WHAT YOU NEED TO DO »
What is needed is an exact reproduction of the lines in the records below, starting at the line with "Where should I click to: Click" and ending at the line with "Select the Show All radio button", both included, and nothing else; pictures stay out.

(SOURCE DATA begins)

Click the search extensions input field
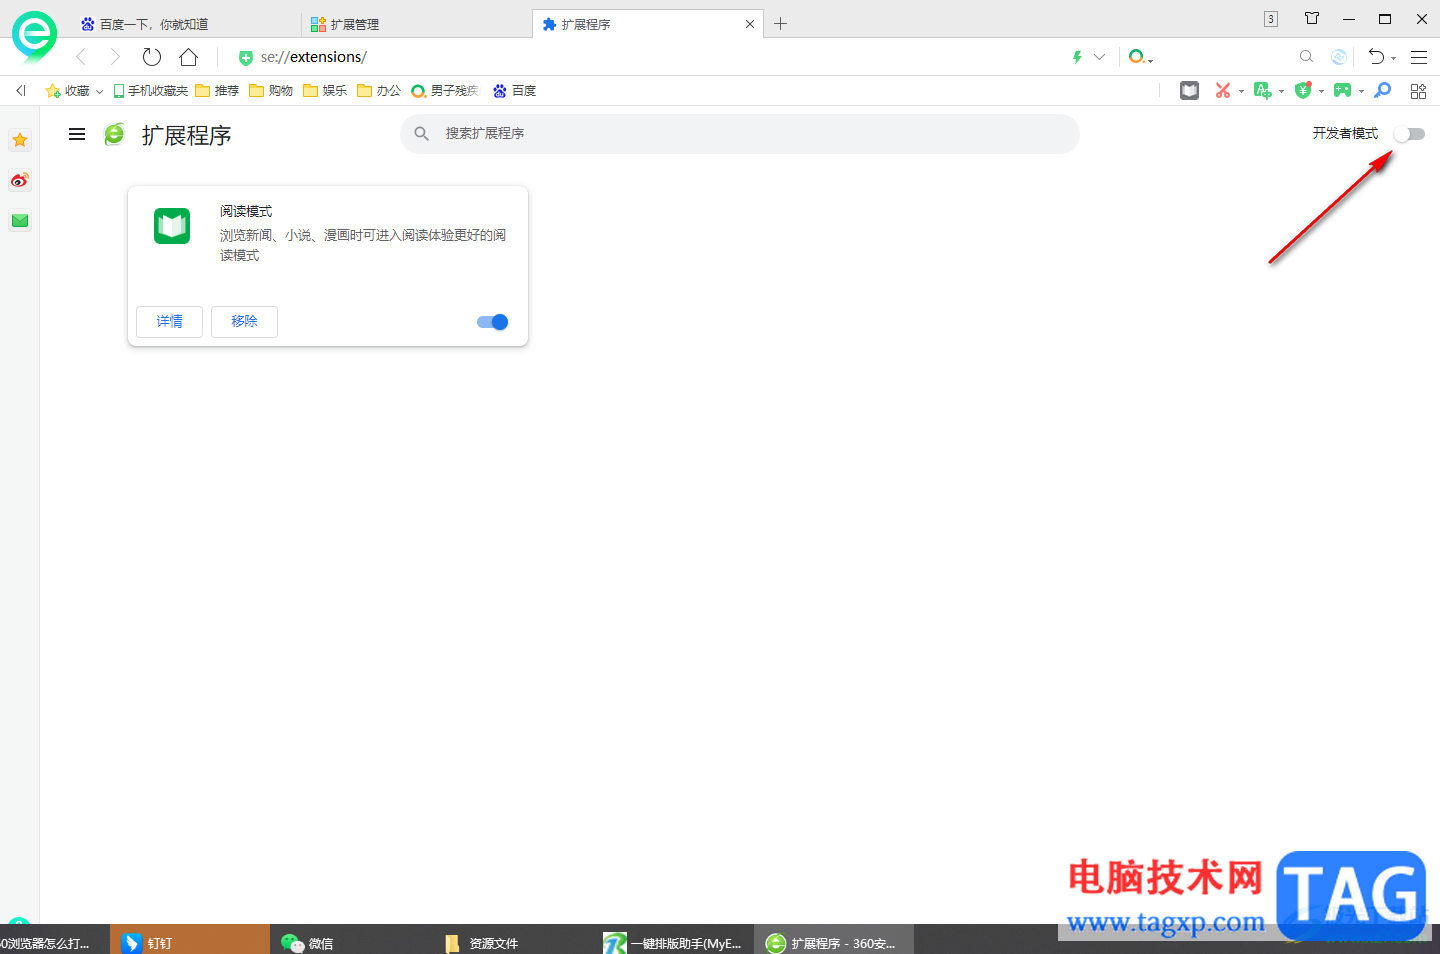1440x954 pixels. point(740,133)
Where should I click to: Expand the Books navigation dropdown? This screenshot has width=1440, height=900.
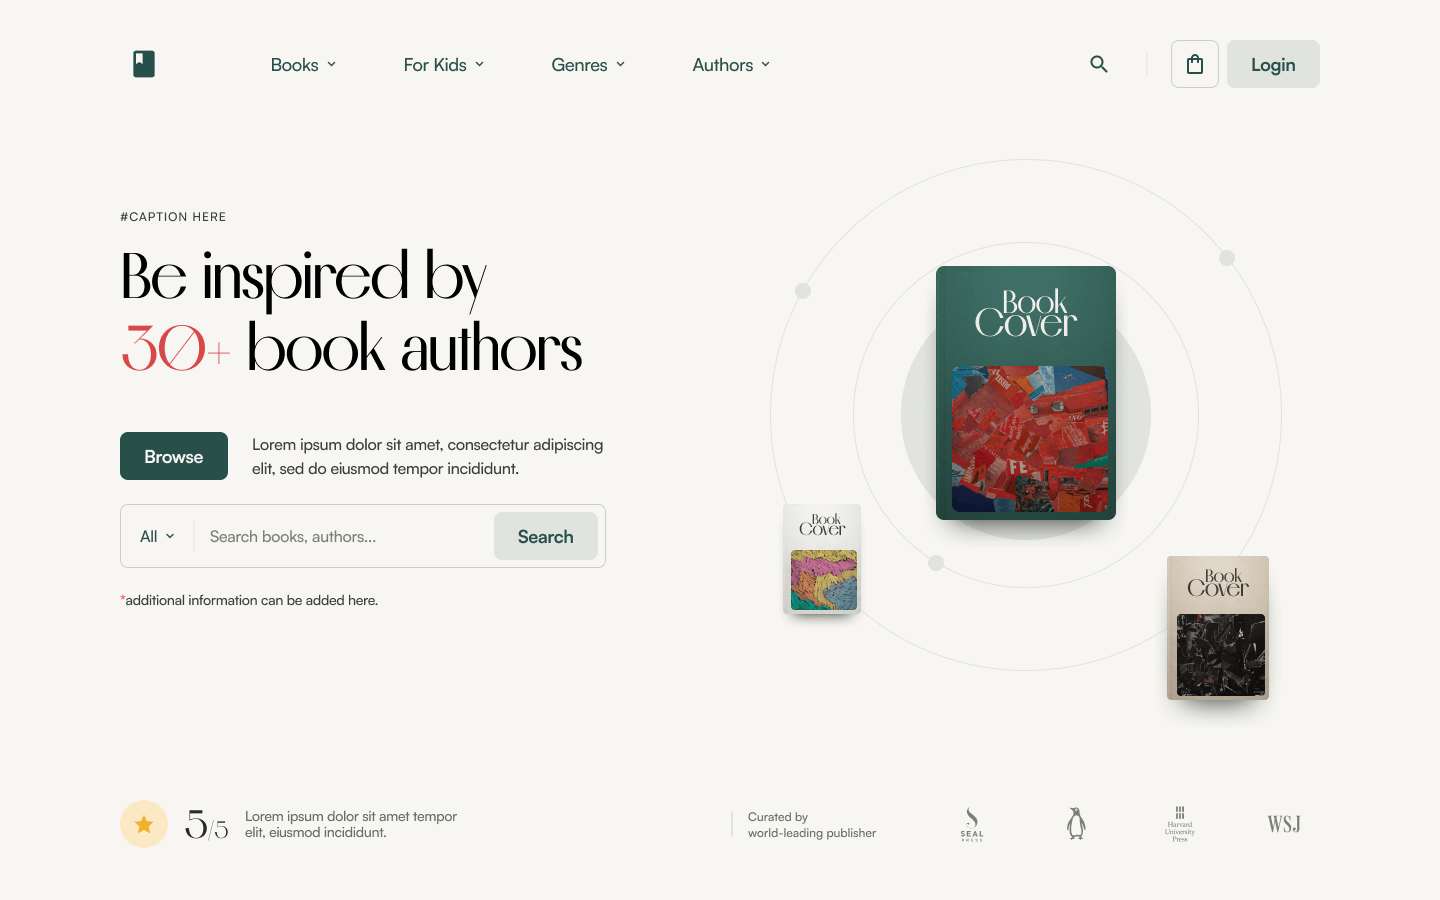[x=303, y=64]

(SOURCE DATA ends)
(SOURCE DATA begins)

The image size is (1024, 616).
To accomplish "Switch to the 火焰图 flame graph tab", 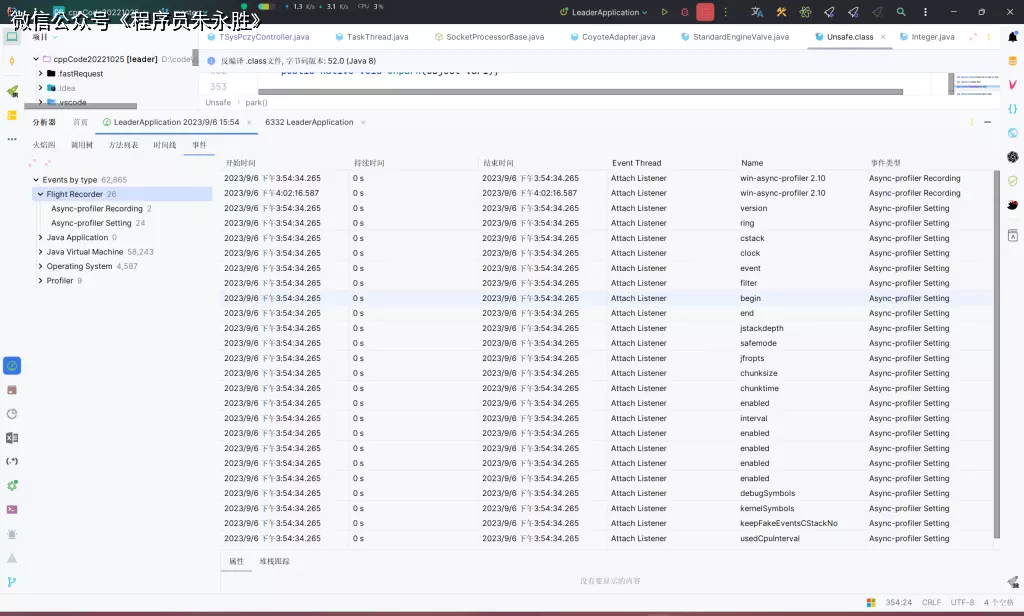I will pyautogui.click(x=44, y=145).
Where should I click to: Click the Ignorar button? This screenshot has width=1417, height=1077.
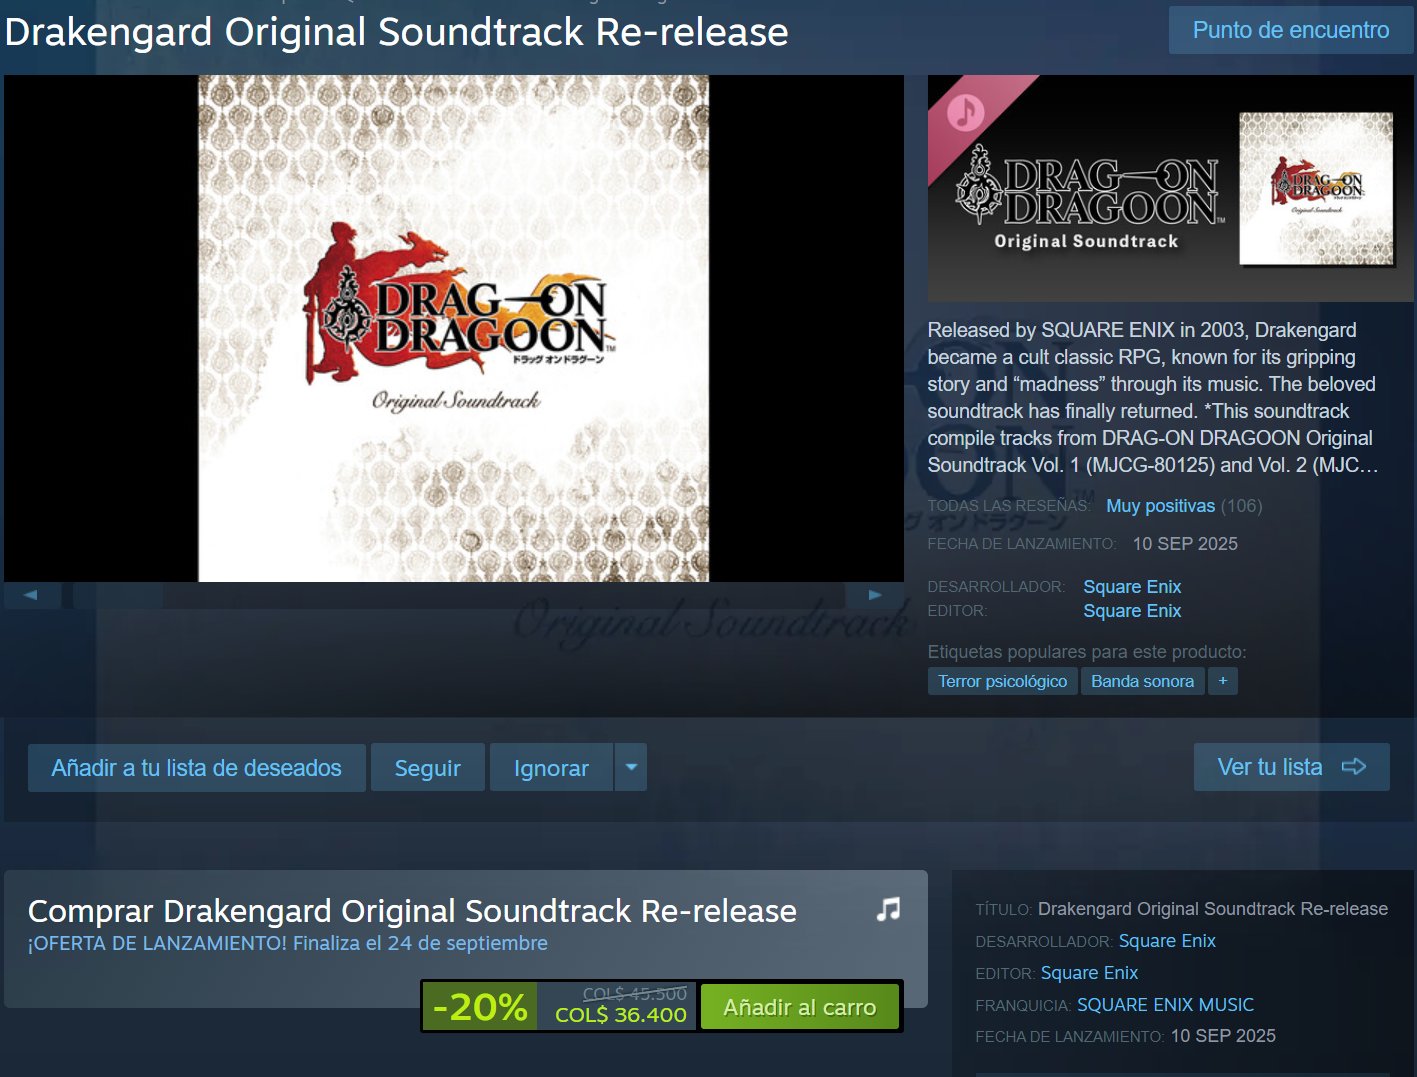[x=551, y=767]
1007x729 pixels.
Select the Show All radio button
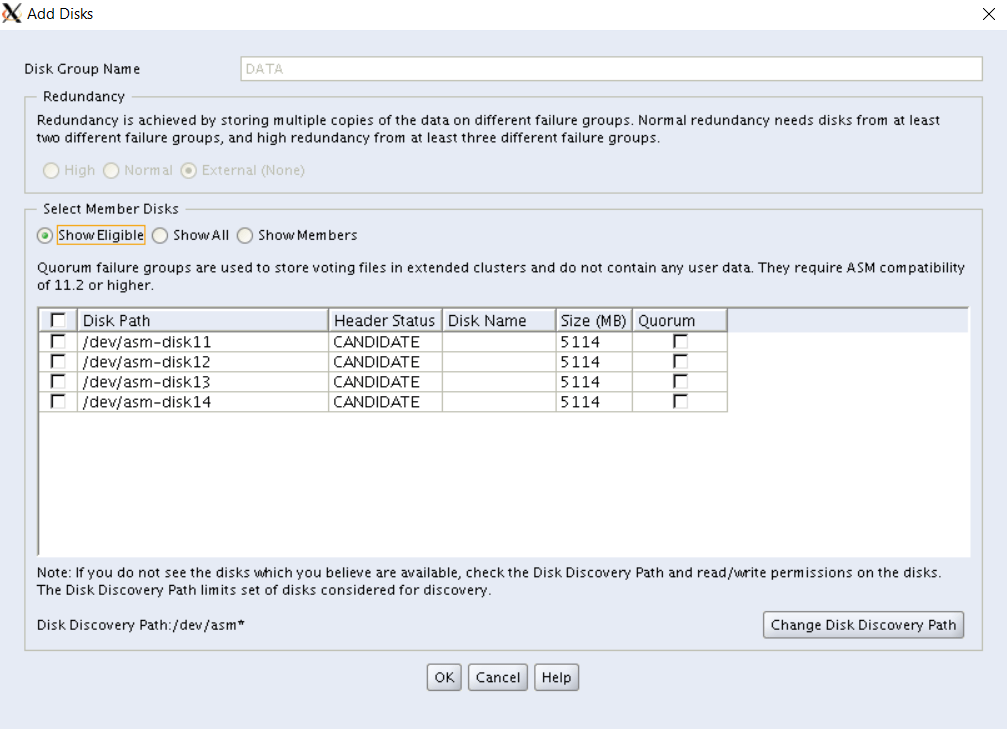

(SOURCE DATA ends)

TASK RESULT »
Where should I click to: Click the Ignorar button? This screenshot has width=1417, height=1077.
[x=551, y=767]
1007x729 pixels.
Select the Show All radio button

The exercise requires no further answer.